Exercise description: Return exactly the lines from the one containing "Task: Open the cyan diffuse color swatch" through the end of the material below, and leave the images out.

+++

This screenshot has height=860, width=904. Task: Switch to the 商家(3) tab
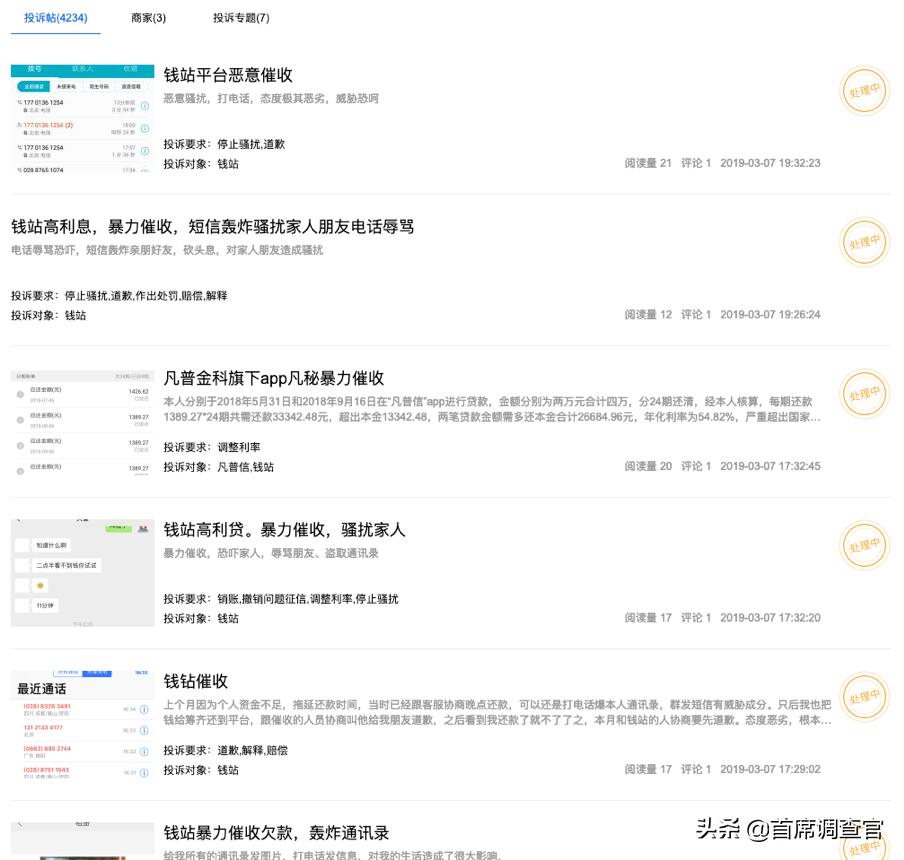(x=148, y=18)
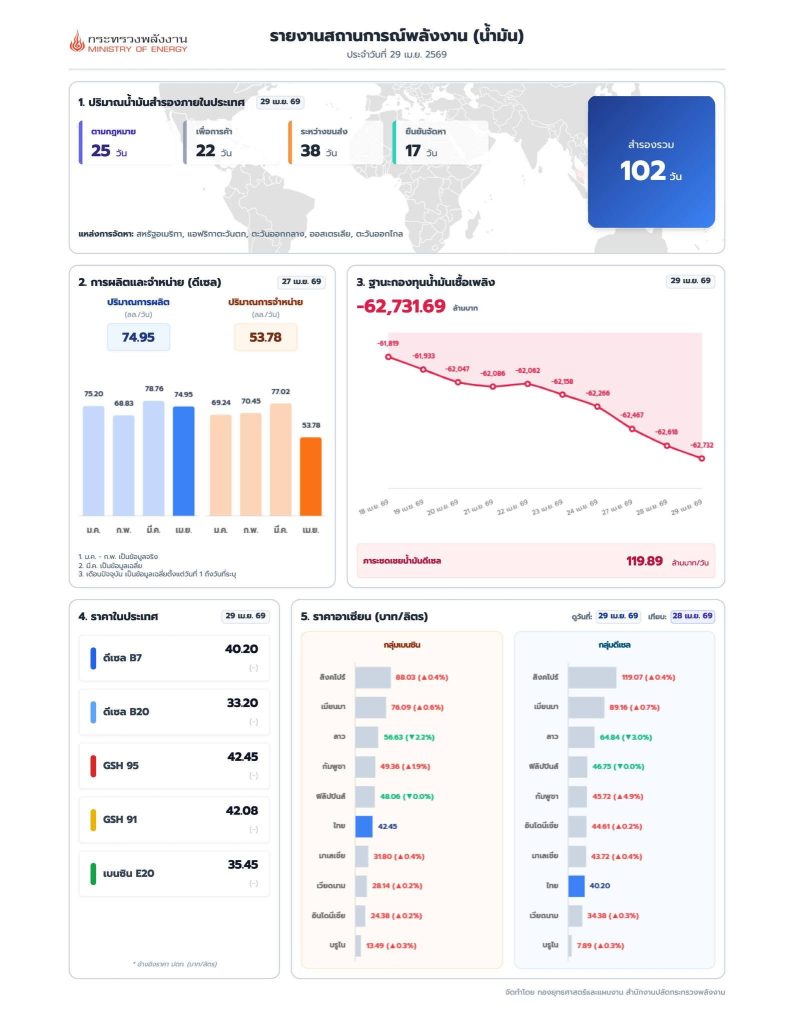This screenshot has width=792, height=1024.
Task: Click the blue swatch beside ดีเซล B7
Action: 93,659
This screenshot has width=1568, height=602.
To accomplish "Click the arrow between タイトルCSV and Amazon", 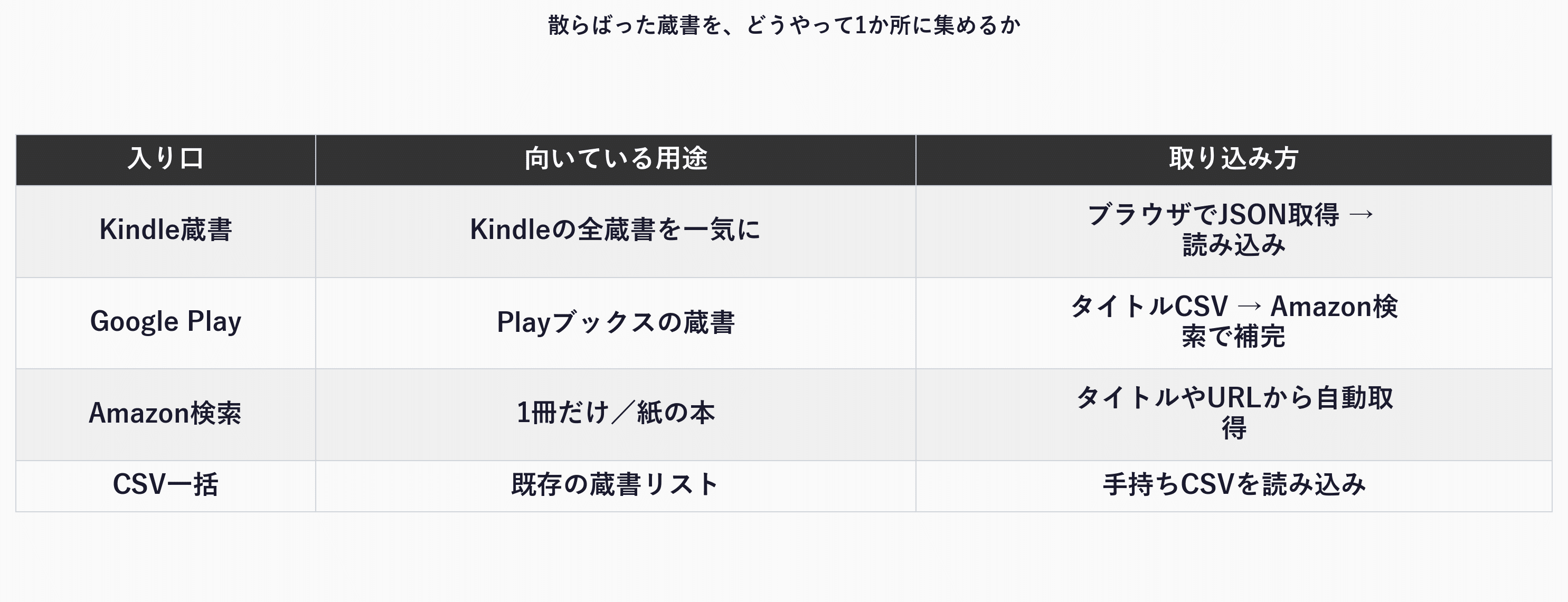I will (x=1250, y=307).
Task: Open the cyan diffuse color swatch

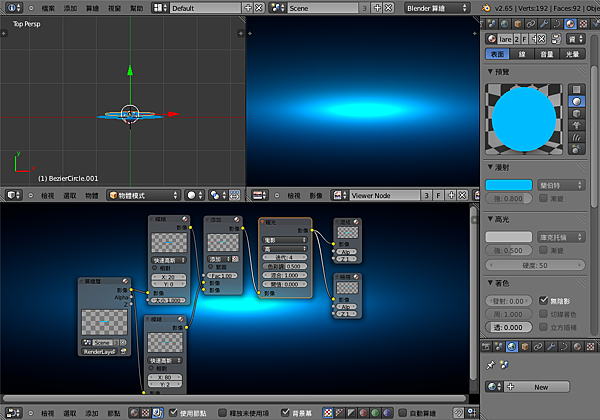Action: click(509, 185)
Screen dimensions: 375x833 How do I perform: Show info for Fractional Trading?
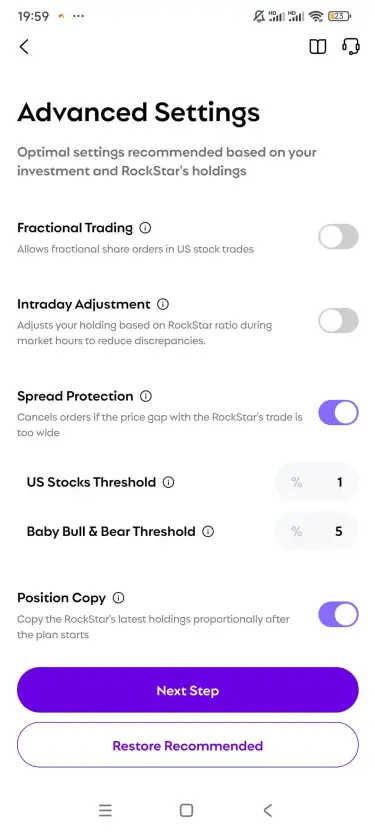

+++

Result:
Task: Open the cyan diffuse color swatch

Action: click(509, 185)
Screen dimensions: 375x833 How do I perform: Show info for Fractional Trading?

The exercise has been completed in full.